**Activity**.
Among the records below, find the line that has "How do I perform: Click the empty"; from there, give the lines again exactly, and stop after the line that has "Task: Open the settings gear in the toolbar".

Records from a collection
--------
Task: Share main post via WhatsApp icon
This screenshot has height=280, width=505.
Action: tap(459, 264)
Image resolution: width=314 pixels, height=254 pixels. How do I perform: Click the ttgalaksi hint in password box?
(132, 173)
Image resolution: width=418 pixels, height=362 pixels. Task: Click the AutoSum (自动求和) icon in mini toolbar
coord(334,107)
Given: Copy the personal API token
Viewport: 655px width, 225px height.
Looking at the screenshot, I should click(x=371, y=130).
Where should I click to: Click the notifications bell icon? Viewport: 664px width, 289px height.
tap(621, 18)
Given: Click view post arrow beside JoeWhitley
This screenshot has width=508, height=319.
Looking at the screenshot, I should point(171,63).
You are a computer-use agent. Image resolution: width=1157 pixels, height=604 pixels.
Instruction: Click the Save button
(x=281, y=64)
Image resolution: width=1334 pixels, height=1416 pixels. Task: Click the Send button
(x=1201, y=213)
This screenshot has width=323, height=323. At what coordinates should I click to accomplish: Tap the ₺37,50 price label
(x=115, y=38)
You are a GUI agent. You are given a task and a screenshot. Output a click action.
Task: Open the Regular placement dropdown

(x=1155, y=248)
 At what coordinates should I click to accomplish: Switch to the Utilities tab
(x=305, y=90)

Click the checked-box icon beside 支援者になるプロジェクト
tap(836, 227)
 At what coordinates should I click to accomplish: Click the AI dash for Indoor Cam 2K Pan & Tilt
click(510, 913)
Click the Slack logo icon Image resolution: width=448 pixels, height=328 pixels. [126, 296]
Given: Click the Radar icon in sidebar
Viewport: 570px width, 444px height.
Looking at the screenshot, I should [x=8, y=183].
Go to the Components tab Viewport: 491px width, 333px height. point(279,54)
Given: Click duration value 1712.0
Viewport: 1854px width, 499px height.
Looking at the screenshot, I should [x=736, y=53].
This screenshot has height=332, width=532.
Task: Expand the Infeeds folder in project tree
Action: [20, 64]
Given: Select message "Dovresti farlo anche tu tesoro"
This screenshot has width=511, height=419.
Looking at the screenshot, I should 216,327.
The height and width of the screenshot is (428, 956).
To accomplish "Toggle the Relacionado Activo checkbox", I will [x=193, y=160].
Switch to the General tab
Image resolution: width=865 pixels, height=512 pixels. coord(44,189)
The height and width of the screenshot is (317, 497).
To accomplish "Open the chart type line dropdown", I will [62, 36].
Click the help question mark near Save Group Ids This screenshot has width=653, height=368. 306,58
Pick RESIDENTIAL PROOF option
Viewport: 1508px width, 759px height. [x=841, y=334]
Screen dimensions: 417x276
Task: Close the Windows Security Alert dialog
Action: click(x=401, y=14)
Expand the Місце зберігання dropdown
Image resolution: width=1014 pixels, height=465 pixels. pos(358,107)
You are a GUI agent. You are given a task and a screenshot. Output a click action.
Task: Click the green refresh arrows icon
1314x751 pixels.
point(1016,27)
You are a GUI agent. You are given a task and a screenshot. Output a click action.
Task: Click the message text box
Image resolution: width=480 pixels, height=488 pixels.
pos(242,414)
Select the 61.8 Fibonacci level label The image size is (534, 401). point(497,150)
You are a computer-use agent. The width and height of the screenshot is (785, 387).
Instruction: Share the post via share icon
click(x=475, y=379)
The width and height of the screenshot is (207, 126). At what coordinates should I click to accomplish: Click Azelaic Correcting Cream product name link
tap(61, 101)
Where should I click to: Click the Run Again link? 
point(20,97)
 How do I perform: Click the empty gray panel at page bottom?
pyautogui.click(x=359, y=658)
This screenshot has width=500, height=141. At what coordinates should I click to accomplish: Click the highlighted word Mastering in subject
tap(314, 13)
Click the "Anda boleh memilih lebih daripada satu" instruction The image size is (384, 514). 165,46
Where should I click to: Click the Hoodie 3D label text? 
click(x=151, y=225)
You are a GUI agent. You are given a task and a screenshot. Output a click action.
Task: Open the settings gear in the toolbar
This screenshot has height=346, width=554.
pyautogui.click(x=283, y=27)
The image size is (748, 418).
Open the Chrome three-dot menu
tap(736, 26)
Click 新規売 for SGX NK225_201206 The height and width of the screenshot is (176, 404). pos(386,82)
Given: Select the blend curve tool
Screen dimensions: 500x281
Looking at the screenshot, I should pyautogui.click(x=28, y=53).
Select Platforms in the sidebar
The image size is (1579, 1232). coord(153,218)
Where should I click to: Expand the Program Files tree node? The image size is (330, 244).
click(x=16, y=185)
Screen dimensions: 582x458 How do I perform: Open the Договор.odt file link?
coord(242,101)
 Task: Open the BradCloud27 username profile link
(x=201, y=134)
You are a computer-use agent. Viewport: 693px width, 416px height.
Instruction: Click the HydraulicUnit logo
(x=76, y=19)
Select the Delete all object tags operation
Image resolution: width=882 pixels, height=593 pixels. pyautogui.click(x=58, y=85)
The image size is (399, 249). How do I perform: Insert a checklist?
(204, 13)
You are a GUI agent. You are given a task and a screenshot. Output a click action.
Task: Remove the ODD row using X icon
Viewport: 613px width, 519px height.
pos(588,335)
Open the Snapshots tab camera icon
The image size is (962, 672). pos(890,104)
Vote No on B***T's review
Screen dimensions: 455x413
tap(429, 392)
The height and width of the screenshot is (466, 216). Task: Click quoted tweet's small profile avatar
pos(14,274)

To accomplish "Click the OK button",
--------
**Solution to the problem**.
 How do I perform: Click the empty gray panel at page bottom?
pyautogui.click(x=359, y=658)
This screenshot has width=500, height=141. At what coordinates should I click to accomplish: Click the highlighted word Mastering in subject
tap(314, 13)
Click the "Anda boleh memilih lebih daripada satu" instruction The image size is (384, 514). 165,46
Where should I click to: Click the Hoodie 3D label text? 
click(x=151, y=225)
You are a GUI agent. You are given a task and a screenshot. Output a click action.
Task: Open the settings gear in the toolbar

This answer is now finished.